**About this exercise**
Return exactly the lines of the records below, starting at the line that contains "Calgary Grit (233, 81)" and ending at the line that contains "Wydarzenia (483, 2361)", with both of those lines kept.

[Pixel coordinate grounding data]
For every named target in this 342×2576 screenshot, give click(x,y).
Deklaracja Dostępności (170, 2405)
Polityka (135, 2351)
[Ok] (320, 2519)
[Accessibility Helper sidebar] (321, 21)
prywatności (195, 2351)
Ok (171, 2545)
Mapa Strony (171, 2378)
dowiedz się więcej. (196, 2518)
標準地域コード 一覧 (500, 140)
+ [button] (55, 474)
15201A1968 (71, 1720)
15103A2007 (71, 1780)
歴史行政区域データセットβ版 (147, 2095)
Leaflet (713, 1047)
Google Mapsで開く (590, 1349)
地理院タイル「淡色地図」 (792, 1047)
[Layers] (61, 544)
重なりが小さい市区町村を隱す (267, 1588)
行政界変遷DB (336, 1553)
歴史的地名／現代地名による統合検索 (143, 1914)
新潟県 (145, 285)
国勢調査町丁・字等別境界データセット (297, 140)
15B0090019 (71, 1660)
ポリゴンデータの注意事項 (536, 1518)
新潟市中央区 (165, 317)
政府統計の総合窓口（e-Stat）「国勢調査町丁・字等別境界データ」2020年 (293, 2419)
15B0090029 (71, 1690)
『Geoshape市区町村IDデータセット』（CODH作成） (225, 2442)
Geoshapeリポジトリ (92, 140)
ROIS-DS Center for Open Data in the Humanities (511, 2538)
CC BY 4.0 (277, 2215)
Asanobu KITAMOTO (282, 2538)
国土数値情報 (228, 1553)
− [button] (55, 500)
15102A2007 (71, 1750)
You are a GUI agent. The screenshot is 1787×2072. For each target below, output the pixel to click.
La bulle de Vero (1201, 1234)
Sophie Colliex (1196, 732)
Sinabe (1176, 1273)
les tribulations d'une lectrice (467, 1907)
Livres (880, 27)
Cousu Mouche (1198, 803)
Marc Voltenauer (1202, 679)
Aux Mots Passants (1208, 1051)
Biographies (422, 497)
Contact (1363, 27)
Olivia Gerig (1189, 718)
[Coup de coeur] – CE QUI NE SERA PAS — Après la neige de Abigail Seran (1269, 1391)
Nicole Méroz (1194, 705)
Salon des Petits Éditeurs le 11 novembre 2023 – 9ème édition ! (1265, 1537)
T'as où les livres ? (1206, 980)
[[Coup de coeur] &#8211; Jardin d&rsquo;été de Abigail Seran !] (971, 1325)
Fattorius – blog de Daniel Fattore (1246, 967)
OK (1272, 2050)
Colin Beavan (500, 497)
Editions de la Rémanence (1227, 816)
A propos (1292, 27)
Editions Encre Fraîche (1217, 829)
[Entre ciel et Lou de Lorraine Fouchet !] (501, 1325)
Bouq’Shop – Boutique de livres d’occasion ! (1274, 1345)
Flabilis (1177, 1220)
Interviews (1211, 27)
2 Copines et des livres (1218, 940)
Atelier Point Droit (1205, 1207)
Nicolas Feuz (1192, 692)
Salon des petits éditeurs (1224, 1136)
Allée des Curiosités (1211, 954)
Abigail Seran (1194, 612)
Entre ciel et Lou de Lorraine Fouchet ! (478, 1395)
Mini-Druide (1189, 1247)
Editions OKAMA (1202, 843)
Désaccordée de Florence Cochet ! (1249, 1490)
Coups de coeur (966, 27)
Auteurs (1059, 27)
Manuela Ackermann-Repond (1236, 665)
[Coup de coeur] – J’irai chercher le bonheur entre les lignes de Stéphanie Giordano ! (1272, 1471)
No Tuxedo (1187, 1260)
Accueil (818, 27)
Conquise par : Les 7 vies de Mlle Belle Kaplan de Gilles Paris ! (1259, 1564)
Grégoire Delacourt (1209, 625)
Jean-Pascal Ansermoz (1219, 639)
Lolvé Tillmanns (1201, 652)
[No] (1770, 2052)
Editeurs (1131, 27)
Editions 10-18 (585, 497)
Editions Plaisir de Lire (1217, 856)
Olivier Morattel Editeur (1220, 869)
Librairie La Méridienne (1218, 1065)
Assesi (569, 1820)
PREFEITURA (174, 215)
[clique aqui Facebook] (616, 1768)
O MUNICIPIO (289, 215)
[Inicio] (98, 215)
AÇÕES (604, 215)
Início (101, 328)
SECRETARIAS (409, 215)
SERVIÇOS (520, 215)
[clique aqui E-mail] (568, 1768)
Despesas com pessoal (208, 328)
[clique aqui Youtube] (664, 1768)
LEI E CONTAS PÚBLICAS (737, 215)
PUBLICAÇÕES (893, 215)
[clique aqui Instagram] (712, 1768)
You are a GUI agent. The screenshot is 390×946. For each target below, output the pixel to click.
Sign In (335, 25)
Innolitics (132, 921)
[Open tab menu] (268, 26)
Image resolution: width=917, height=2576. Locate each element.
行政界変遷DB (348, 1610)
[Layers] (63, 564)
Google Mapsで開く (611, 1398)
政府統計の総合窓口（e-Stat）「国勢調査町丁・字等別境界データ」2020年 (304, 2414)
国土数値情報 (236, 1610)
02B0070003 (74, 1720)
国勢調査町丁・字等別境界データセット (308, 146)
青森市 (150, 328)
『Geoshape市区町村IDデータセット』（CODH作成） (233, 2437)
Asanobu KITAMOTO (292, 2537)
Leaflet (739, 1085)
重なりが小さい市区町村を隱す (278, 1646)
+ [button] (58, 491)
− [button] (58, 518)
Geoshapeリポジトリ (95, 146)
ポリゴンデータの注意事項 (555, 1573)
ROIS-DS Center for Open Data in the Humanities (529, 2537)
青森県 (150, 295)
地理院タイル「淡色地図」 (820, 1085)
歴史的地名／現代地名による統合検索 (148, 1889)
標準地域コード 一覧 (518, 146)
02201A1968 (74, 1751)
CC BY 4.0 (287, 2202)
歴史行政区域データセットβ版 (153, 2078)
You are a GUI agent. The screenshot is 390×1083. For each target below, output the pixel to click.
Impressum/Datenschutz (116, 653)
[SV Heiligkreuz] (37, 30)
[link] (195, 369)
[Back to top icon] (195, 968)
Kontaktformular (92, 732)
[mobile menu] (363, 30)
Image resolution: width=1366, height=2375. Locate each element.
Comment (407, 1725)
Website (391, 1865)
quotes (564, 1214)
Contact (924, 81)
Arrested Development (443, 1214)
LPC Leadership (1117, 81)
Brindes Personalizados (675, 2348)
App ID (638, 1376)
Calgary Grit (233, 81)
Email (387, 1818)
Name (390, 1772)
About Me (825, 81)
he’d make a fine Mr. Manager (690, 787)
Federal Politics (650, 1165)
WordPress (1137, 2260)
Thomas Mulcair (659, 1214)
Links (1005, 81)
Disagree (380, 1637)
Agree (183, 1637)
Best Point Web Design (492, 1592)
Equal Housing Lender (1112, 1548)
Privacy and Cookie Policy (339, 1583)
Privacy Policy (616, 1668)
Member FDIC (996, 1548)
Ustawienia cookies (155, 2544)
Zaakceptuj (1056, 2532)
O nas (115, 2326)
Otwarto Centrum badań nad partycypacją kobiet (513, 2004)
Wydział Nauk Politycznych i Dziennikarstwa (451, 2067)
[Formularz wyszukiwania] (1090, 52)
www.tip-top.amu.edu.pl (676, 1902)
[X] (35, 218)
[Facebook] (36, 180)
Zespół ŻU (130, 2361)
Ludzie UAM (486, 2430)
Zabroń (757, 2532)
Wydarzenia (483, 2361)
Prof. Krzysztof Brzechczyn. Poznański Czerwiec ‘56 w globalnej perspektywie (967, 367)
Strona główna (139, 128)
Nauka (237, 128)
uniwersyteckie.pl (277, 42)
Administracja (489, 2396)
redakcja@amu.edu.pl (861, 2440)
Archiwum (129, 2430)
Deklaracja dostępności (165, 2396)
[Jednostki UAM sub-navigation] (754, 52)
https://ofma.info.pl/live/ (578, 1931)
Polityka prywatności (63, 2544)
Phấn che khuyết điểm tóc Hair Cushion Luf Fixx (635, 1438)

**Task output**
Calgary Grit (233, 81)
Email (387, 1818)
Name (390, 1772)
About Me (825, 81)
he’d make a fine Mr. Manager (690, 787)
Federal Politics (650, 1165)
WordPress (1137, 2260)
Thomas Mulcair (659, 1214)
Links (1005, 81)
Disagree (380, 1637)
Agree (183, 1637)
Best Point Web Design (492, 1592)
Equal Housing Lender (1112, 1548)
Privacy and Cookie Policy (339, 1583)
Privacy Policy (616, 1668)
Member FDIC (996, 1548)
Ustawienia cookies (155, 2544)
Zaakceptuj (1056, 2532)
O nas (115, 2326)
Otwarto Centrum badań nad partycypacją kobiet (513, 2004)
Wydział Nauk Politycznych i Dziennikarstwa (451, 2067)
[Formularz wyszukiwania] (1090, 52)
www.tip-top.amu.edu.pl (676, 1902)
[X] (35, 218)
[Facebook] (36, 180)
Zespół ŻU (130, 2361)
Ludzie UAM (486, 2430)
Zabroń (757, 2532)
Wydarzenia (483, 2361)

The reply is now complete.